TASK DETAILS: In the records below, begin at the line containing "Маркетинговая поддержка (104, 1137)" and end at the line containing "Средства защиты (85, 1241)"; quote every line in that span exactly, including both boundary lines, and no others.

Stored data:
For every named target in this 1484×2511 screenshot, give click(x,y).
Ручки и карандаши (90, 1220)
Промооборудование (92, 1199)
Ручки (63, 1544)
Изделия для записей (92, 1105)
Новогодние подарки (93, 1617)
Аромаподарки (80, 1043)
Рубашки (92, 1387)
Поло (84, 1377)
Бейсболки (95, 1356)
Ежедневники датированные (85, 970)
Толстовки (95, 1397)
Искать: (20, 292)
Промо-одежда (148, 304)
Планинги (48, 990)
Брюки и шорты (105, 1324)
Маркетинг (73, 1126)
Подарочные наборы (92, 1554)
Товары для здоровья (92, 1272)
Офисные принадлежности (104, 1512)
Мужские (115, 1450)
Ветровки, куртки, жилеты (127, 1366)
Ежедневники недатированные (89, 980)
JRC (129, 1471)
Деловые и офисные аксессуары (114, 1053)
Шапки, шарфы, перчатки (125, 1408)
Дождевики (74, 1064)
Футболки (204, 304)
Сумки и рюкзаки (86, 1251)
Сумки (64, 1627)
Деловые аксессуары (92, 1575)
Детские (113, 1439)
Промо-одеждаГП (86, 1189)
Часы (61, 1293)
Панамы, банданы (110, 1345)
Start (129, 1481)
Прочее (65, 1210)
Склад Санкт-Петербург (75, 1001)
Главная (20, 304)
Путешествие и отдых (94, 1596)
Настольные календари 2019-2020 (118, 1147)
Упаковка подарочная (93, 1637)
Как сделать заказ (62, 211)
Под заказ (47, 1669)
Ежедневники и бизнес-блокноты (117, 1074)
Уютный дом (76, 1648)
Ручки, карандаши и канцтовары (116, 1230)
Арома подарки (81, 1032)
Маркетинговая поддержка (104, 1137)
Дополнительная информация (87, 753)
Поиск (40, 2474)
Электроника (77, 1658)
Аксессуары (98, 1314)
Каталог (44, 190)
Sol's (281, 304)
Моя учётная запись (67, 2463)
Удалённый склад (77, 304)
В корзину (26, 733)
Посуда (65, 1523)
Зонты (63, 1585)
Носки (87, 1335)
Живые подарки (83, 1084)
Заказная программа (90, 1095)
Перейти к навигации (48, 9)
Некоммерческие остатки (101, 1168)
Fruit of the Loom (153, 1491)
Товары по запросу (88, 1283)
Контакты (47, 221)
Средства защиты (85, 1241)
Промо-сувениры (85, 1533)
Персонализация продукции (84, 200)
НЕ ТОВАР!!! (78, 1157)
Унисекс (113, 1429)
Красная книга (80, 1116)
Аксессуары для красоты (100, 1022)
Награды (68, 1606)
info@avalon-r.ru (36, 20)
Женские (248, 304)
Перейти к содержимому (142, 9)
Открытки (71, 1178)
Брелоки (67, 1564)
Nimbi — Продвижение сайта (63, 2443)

EXPECTED ANSWER:
Маркетинговая поддержка (104, 1137)
Дополнительная информация (87, 753)
Поиск (40, 2474)
Электроника (77, 1658)
Аксессуары (98, 1314)
Каталог (44, 190)
Sol's (281, 304)
Моя учётная запись (67, 2463)
Удалённый склад (77, 304)
В корзину (26, 733)
Посуда (65, 1523)
Зонты (63, 1585)
Носки (87, 1335)
Живые подарки (83, 1084)
Заказная программа (90, 1095)
Перейти к навигации (48, 9)
Некоммерческие остатки (101, 1168)
Fruit of the Loom (153, 1491)
Товары по запросу (88, 1283)
Контакты (47, 221)
Средства защиты (85, 1241)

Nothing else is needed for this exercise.